Problem to solve: Convert the material below into a numbered list with one line per item, and drop any blank lines.

>> START Data section

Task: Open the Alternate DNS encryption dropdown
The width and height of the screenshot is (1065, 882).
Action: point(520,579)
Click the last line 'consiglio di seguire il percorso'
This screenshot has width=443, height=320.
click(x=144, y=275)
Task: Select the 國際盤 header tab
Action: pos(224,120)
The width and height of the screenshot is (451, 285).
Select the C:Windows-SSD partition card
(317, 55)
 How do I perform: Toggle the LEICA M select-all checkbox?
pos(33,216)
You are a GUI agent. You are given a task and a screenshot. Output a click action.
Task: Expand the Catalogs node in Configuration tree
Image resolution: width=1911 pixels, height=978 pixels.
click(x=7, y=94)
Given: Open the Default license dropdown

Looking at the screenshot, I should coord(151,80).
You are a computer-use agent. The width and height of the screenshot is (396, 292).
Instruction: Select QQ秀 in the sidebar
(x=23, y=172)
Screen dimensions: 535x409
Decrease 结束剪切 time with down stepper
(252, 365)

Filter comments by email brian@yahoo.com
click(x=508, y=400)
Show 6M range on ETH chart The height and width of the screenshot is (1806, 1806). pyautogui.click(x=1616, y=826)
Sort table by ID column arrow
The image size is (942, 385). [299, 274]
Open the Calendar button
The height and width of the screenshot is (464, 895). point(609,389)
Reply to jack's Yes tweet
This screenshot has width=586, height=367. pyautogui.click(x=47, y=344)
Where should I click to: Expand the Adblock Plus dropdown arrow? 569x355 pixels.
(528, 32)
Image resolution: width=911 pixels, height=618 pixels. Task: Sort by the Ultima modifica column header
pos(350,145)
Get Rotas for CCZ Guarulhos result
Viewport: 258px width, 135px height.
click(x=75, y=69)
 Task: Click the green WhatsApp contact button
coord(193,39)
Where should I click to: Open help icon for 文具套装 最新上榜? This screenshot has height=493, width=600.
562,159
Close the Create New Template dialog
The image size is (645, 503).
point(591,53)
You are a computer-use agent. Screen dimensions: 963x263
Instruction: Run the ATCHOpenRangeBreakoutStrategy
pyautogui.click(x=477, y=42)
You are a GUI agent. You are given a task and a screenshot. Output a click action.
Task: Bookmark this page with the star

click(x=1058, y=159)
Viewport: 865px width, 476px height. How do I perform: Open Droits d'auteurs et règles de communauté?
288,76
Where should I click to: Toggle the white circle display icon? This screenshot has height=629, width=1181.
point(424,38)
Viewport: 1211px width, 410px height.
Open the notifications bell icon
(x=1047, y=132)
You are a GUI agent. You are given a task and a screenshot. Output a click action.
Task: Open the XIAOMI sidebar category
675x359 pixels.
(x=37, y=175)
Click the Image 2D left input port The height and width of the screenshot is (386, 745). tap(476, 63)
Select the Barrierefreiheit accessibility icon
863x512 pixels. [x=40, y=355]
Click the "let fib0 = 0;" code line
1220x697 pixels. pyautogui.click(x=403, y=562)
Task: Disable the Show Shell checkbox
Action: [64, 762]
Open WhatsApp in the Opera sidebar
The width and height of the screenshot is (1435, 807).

>> END Data section

Exercise solution:
1. Task: Open the Alternate DNS encryption dropdown
2. The width and height of the screenshot is (1065, 882).
3. Action: point(520,579)
4. Click the last line 'consiglio di seguire il percorso'
5. This screenshot has width=443, height=320.
6. click(x=144, y=275)
7. Task: Select the 國際盤 header tab
8. Action: pos(224,120)
9. The width and height of the screenshot is (451, 285).
10. Select the C:Windows-SSD partition card
11. (317, 55)
12.  How do I perform: Toggle the LEICA M select-all checkbox?
13. pos(33,216)
14. You are a GUI agent. You are given a task and a screenshot. Output a click action.
15. Task: Expand the Catalogs node in Configuration tree
16. Image resolution: width=1911 pixels, height=978 pixels.
17. click(x=7, y=94)
18. Given: Open the Default license dropdown
19. Looking at the screenshot, I should coord(151,80).
20. You are a computer-use agent. The width and height of the screenshot is (396, 292).
21. Instruction: Select QQ秀 in the sidebar
22. (x=23, y=172)
23. Screen dimensions: 535x409
24. Decrease 结束剪切 time with down stepper
25. (252, 365)
26. Filter comments by email brian@yahoo.com
27. click(x=508, y=400)
28. Show 6M range on ETH chart The height and width of the screenshot is (1806, 1806). pyautogui.click(x=1616, y=826)
29. Sort table by ID column arrow
30. The image size is (942, 385). [299, 274]
31. Open the Calendar button
32. The height and width of the screenshot is (464, 895). point(609,389)
33. Reply to jack's Yes tweet
34. This screenshot has width=586, height=367. pyautogui.click(x=47, y=344)
35. Where should I click to: Expand the Adblock Plus dropdown arrow? 569x355 pixels.
36. (528, 32)
37. Image resolution: width=911 pixels, height=618 pixels. Task: Sort by the Ultima modifica column header
38. pos(350,145)
39. Get Rotas for CCZ Guarulhos result
40. Viewport: 258px width, 135px height.
41. click(x=75, y=69)
42.  Task: Click the green WhatsApp contact button
43. coord(193,39)
44. Where should I click to: Open help icon for 文具套装 最新上榜? This screenshot has height=493, width=600.
45. 562,159
46. Close the Create New Template dialog
47. The image size is (645, 503).
48. point(591,53)
49. You are a computer-use agent. Screen dimensions: 963x263
50. Instruction: Run the ATCHOpenRangeBreakoutStrategy
51. pyautogui.click(x=477, y=42)
52. You are a GUI agent. You are given a task and a screenshot. Output a click action.
53. Task: Bookmark this page with the star
54. click(x=1058, y=159)
55. Viewport: 865px width, 476px height. How do I perform: Open Droits d'auteurs et règles de communauté?
56. 288,76
57. Where should I click to: Toggle the white circle display icon? This screenshot has height=629, width=1181.
58. point(424,38)
59. Viewport: 1211px width, 410px height.
60. Open the notifications bell icon
61. (x=1047, y=132)
62. You are a GUI agent. You are given a task and a screenshot. Output a click action.
63. Task: Open the XIAOMI sidebar category
64. 675x359 pixels.
65. (x=37, y=175)
66. Click the Image 2D left input port The height and width of the screenshot is (386, 745). tap(476, 63)
67. Select the Barrierefreiheit accessibility icon
68. 863x512 pixels. [x=40, y=355]
69. Click the "let fib0 = 0;" code line
70. 1220x697 pixels. pyautogui.click(x=403, y=562)
71. Task: Disable the Show Shell checkbox
72. Action: [64, 762]
73. Open WhatsApp in the Opera sidebar
74. The width and height of the screenshot is (1435, 807).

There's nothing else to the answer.